## What you are asked to do:
Select from the records below every line that has the word "logo" in it.

## Given records:
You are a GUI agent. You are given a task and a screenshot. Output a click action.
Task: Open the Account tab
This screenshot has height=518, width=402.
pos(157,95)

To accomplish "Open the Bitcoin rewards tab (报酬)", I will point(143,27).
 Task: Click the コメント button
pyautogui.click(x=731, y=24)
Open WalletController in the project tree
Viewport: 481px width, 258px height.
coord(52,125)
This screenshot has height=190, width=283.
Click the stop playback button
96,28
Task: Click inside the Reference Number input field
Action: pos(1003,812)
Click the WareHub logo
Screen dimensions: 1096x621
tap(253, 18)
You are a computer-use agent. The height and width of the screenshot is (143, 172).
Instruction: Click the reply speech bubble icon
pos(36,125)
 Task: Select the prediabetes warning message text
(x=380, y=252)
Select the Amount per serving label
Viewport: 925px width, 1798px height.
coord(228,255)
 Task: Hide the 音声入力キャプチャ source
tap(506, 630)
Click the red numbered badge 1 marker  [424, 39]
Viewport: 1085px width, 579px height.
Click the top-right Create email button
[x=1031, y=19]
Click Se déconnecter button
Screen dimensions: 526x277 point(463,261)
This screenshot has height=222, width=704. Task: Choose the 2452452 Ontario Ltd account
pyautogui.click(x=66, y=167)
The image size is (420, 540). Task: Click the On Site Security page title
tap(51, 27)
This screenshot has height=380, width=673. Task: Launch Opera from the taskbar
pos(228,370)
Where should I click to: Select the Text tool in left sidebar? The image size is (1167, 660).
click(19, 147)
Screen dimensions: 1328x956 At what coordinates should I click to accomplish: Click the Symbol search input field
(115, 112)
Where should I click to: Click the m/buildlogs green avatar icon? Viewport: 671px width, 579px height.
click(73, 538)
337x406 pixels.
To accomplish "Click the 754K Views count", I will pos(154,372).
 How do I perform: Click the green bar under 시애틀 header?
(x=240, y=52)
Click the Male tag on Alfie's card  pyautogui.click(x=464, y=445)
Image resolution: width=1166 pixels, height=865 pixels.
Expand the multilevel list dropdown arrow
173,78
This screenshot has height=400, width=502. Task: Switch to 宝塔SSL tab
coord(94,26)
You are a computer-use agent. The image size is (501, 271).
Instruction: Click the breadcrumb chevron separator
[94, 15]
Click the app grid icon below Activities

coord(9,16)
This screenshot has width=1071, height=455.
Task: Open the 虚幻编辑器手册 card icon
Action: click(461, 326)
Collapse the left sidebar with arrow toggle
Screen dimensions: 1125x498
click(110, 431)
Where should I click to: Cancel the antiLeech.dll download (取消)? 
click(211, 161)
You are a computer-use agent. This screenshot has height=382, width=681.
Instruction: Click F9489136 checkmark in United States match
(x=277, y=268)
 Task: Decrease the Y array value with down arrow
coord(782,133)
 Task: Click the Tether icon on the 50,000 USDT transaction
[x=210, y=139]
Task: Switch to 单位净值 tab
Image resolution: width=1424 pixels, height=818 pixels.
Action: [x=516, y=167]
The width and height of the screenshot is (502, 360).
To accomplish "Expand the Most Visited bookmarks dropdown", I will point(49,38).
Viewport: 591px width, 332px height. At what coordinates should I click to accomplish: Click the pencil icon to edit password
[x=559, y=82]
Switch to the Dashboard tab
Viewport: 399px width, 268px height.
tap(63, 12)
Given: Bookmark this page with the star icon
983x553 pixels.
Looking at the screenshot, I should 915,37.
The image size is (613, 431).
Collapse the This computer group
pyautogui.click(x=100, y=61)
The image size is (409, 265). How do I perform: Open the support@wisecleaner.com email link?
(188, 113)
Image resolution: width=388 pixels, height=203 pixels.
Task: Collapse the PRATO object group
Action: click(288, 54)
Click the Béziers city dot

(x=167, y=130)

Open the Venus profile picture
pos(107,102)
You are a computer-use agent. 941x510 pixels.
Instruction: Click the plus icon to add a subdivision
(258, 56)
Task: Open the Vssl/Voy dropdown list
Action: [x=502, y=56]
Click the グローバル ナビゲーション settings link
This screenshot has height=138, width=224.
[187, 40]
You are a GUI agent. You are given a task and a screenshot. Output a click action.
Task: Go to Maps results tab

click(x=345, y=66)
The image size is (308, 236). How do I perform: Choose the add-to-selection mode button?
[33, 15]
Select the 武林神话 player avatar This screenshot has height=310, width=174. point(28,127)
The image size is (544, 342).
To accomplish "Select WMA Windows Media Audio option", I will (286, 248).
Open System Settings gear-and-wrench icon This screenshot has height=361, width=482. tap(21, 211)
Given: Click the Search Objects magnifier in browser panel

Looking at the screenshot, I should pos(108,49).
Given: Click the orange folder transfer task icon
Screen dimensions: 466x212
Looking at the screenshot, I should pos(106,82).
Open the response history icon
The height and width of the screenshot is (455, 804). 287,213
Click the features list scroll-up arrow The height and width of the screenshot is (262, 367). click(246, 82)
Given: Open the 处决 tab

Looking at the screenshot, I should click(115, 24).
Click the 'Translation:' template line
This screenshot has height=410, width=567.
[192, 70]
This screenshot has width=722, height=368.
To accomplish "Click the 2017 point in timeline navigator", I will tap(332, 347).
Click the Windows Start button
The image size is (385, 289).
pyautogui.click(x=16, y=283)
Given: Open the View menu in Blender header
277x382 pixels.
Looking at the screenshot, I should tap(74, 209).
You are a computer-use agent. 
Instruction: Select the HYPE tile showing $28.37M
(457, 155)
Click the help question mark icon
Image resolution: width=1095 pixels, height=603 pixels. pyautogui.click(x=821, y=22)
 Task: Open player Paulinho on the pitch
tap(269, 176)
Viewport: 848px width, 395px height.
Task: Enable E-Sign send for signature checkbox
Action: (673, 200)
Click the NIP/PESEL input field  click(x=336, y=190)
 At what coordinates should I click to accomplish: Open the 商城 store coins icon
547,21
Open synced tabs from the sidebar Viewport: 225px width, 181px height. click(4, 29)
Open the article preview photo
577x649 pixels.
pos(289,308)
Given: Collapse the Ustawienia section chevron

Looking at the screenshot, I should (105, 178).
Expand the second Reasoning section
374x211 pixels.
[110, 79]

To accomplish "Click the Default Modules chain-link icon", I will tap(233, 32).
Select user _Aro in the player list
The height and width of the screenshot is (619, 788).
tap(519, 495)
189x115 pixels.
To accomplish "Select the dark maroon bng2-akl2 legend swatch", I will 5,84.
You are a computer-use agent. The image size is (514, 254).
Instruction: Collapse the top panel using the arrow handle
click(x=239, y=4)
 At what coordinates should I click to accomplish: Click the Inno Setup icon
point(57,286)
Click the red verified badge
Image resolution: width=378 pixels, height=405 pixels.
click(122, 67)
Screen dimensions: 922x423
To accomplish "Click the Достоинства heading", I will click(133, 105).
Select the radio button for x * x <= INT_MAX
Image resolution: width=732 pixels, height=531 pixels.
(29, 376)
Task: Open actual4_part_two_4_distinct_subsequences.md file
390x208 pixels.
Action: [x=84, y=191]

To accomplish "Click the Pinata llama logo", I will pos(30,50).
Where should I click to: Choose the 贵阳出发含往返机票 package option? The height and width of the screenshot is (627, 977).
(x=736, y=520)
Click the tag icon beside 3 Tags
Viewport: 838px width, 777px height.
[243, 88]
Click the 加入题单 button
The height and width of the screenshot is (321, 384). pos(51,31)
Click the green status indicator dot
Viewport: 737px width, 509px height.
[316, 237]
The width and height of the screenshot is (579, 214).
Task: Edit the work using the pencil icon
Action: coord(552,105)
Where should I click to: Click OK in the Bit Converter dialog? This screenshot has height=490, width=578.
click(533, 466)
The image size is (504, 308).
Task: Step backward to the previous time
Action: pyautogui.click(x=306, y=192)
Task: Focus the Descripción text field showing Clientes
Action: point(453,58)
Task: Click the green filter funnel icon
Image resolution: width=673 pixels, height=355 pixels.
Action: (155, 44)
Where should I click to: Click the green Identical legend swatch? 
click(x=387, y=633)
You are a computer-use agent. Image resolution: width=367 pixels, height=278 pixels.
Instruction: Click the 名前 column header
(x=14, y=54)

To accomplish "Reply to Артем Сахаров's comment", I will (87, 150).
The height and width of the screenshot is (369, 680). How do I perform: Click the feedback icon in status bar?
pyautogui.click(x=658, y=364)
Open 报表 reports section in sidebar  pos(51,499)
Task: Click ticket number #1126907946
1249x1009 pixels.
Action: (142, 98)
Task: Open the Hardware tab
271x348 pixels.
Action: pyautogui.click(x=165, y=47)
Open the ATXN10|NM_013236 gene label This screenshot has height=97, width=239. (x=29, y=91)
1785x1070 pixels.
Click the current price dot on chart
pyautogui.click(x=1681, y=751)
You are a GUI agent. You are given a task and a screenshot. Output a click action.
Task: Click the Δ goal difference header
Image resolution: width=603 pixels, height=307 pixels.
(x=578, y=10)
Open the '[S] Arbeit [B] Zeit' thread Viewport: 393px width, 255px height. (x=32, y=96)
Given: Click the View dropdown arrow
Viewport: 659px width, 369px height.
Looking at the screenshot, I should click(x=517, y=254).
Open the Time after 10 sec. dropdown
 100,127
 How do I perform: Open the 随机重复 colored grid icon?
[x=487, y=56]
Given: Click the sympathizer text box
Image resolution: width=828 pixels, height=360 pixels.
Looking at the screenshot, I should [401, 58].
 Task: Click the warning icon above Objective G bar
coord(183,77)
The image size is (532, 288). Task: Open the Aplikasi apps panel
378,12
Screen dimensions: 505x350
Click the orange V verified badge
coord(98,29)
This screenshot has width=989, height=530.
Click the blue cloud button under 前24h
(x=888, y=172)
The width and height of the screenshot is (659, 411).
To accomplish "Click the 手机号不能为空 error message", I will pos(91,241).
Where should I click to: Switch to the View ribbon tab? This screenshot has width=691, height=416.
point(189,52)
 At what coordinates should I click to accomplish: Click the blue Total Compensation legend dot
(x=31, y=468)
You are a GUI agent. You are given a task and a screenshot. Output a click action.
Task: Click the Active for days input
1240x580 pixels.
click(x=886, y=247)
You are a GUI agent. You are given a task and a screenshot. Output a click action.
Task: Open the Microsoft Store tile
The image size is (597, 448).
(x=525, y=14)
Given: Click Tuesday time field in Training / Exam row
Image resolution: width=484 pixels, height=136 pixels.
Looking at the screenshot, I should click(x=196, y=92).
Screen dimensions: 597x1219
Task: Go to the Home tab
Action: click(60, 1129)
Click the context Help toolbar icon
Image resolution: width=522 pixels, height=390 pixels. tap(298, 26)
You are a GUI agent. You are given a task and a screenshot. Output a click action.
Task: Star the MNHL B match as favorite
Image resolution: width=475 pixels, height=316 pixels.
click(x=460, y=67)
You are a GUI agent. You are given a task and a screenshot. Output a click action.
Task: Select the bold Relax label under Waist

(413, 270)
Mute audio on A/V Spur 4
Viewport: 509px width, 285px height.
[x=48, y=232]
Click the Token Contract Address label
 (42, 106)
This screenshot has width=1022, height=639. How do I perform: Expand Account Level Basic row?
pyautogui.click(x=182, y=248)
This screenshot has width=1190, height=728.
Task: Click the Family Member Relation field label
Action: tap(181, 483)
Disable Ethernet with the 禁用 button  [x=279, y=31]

## Exercise response:
Click the WareHub logo
To accomplish "Click the Pinata llama logo", I will pos(30,50).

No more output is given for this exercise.